Microsoft Fabric: CI/CD considerations

This blog is the third post in a series around Microsoft Fabric, a relatively new Software-as-a-Service solution for anything concerning data platforms and data warehouses. In the previous blog posts, we explained the use of Link to Microsoft Fabric to seamlessly integrate Microsoft Dataverse into Fabric, and we discussed security options in Security Considerations when using Microsoft Fabric.

In this blog post we will have a look in how you can set up your Continuous Integration / Continuous Deployment when using Microsoft Fabric, what the different options are for your CI/CD including pro’s/cons and also specific things you need to be aware off before making your final decision on your CI/CD setup and Fabric components you will use. In the next blog post we will talk more about how to setup Fabric Workspaces for your solution and what you need to consider over there.

When first starting with working with Microsoft Fabric (January 2024) options were limited when working with DTAP environments, however lately Microsoft has improved support considerably. There are several topics that need to be addressed in order to have a successful deployment strategy, which we will discuss:

  1. Git integration, API’s and Fabric Deployment Pipelines.
  2. Different CI/CD scenarios.
  3. Supported Fabric components for CI/CD

Keep in mind that Microsoft is still improving and changing Microsoft Fabric so some drawbacks could already be out-of-scope when reading this blog. 

Git integration and Fabric Deployment Pipelines

The use of a DTAP environment is a must for any (Enterprise) data or software environment and for Microsoft Fabric this is no exception. Since almost 6 months now Microsoft has some options in Fabric to set this up, partly still in preview. There are a couple of services and API’s that you can use to develop your own setup which are explained next:

Git integration

It is possible to setup Git integration from within the Fabric portal but what does that actually mean? In Microsoft Fabric, the concept of Workspaces is used, where resources are part of the Workspace, and a developer team works in 1 or multiple Workspaces. It is easy to share data between Workspaces by directly connecting to data in another Workspace (Shortcuts). Git integration makes use of the concept of 1 Workspace per environment, which implies that your DTAP environments will be mapped over multiple Workspaces with the integration part on at least 1 Workspace. Instructions on how to setup Git integration can be found here. The most important part is that you can select which Branch to use and also to use Git folders (in case you have for example multiple Workspaces per environment).


You will have full control of syncing or pulling new and updated resource items from the Workspace to Git, also current statuses per resource item will be shown. It is only possible to see the actual differences after you have committed a change to Git though.

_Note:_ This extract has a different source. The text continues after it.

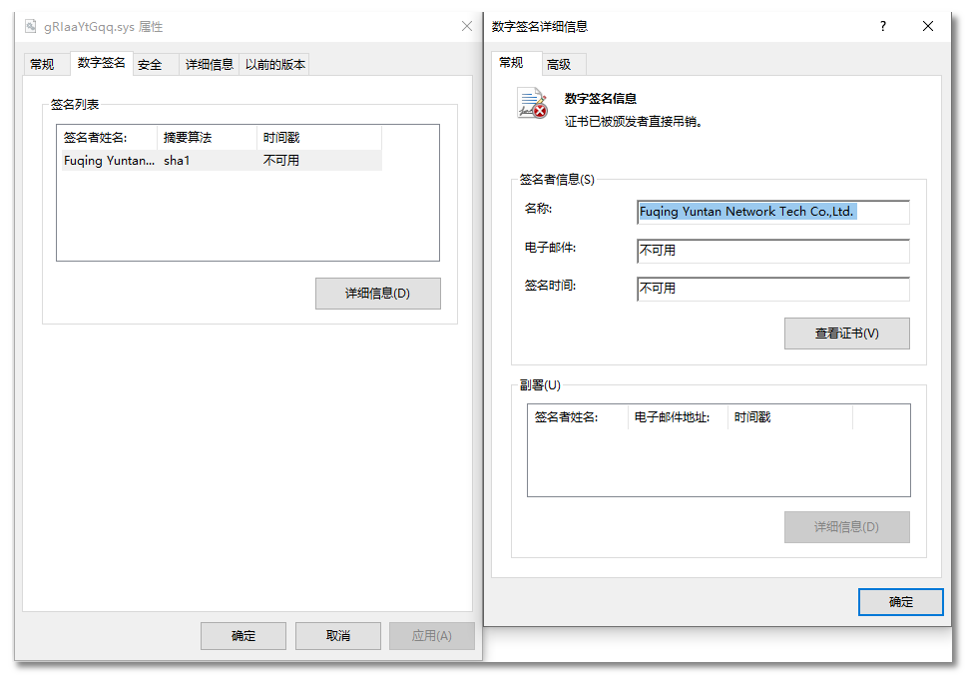Click the 电子邮件 field
Viewport: 965px width, 675px height.
(x=772, y=251)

Other options present are branching out to new Workspaces or checking out to new Git branches.

Microsoft Fabric REST APIs

Microsoft Fabric REST APIs are supported from Azure DevOps and Github, and together with the Git integration option enable automatic deployments of both infrastructure (since it is SaaS think about deployment of Workspaces, Workspace roles, permissions) and Fabric resource items with the use of Fabric Item APIs. In addition, since OneLake supports the same APIs as ADLS Gen2, it is also possible to upload content like files and folders to Lakehouses. Lakehouse and Warehouse table contents can be updated with the use of general SQL statements which require Fabric Notebooks, Sparkjobs or T-SQL in the Warehouse. 

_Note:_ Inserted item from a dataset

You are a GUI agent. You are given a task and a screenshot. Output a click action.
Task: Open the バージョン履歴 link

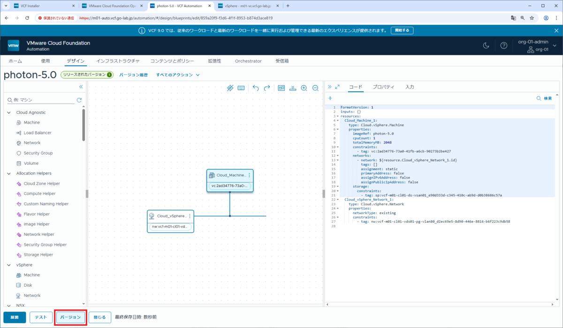133,75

Fabric Deployment Pipelines

Deployment Pipelines already existed before in Power BI, however they have been extended to also include Fabric specific resources and have a new GUI for some time now (still in preview). Deployment Pipelines are part of the Software-as-a-Service (SaaS) experience which means they are integrated into the Fabric portal and only require configuration work. The Fabric deployment pipelines are always focused on a single ‘stage’ a.k.a. Workspace that needs to be deployed to a next stage.


The following main features are currently present:

  • Compare and Deployment: You can compare each resource item in your Workspace and deploy individually (or all at once) to the next stage.
  • Deployment history: There is an overview of previous attempts (and results).
  • Deployment rules: In deployment rules you can define which connection and parameters need to be changed during deployment.
  • Stage definitions: You can define your own stages for your OTAP.

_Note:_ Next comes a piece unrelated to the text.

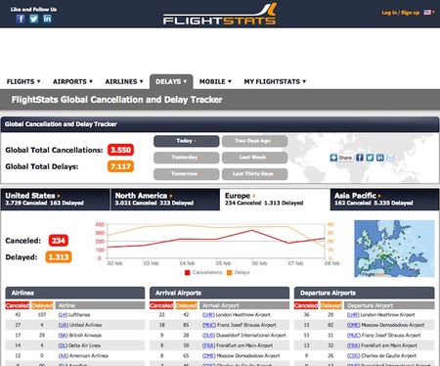Expand the Airports menu
This screenshot has width=440, height=366.
coord(73,81)
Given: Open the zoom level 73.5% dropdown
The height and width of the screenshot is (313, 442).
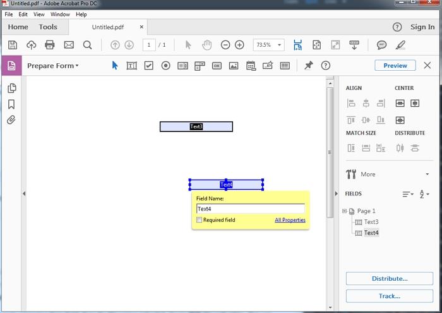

Keep in mind, the Deployment Pipelines are still in preview and there are some things you can’t do (yet), the most important ones I found out are the following:

  • You cannot perform a rollback at the moment, you would either have the change the code in the original Workspace or when connected with Git work with the Branches to perform a rollback. In Azure DevOps Pipelines rollbacks are possible (with some coding).
  • There are still some components which lack support of Deployment rules, specifically connections to Data sources / Destinations outside of Microsoft Fabric cannot be changed dynamically. This is on the Microsoft Fabric roadmap for 2024 Q4, so hopefully deployment rules will also support that accordingly.
  • If your DTAP street has multiple Workspaces per environment, you also need multiple Deployment Pipelines to support deployment. This is a minor point, but something to keep in mind.  It is not possible to trigger a Deployment Pipeline from another Deployment Pipeline, orchestration needs to be done externally (e.g., Azure DevOps Pipelines).

Different CI/CD scenarios

With all the options mentioned above there are many different scenarios you could create, but for this blog post we will present 3 different ones and explain the pros and cons of each of them. It is up to you to ultimately decide how to set it up based on your own requirements. As a side note, we tested Azure DevOps in the examples, but you could also use Github instead. It has not been tested by us yet, since this integration is relatively new.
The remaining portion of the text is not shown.